++++ Task data

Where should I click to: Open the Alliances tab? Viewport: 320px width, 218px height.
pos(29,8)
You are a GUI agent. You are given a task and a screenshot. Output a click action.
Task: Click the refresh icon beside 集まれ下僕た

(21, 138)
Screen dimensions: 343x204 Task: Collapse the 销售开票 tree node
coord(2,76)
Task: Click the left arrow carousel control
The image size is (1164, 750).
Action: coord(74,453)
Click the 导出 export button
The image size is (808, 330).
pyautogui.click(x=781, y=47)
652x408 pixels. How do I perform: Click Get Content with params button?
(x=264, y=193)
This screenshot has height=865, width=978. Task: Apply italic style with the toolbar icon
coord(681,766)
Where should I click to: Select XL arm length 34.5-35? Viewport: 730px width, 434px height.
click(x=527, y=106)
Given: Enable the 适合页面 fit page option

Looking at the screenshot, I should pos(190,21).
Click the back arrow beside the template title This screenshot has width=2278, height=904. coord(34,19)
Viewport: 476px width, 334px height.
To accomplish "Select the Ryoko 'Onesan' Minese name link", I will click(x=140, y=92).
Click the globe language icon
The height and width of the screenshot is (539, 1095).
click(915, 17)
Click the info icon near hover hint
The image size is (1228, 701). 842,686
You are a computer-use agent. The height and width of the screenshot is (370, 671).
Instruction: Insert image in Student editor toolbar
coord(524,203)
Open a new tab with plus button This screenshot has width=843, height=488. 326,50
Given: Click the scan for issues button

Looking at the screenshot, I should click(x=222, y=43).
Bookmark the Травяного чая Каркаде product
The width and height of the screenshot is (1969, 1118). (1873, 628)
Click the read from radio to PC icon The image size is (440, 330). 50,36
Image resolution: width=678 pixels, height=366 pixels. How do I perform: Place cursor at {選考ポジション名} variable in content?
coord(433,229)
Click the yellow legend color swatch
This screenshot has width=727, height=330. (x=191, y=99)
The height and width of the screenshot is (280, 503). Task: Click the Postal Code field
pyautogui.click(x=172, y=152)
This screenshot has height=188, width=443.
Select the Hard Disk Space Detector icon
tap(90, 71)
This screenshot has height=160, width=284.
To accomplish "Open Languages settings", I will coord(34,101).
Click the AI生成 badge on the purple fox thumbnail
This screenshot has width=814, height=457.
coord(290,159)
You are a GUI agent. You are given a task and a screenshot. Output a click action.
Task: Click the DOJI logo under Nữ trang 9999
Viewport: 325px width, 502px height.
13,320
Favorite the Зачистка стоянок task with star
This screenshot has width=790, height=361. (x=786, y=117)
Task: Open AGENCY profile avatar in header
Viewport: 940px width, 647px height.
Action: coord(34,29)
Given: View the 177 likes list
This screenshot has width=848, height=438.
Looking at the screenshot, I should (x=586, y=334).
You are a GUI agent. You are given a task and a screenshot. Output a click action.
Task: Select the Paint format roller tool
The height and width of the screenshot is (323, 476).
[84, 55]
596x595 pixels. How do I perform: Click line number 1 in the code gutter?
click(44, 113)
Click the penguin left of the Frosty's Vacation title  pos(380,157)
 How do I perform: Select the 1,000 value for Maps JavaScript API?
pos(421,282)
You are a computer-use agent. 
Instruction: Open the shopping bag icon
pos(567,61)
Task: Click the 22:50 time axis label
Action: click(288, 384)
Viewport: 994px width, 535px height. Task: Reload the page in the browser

++++++++

--- Problem details ---
All that is wanted is the number of lines in the records that include the string "title".

--- Expected answer ---
2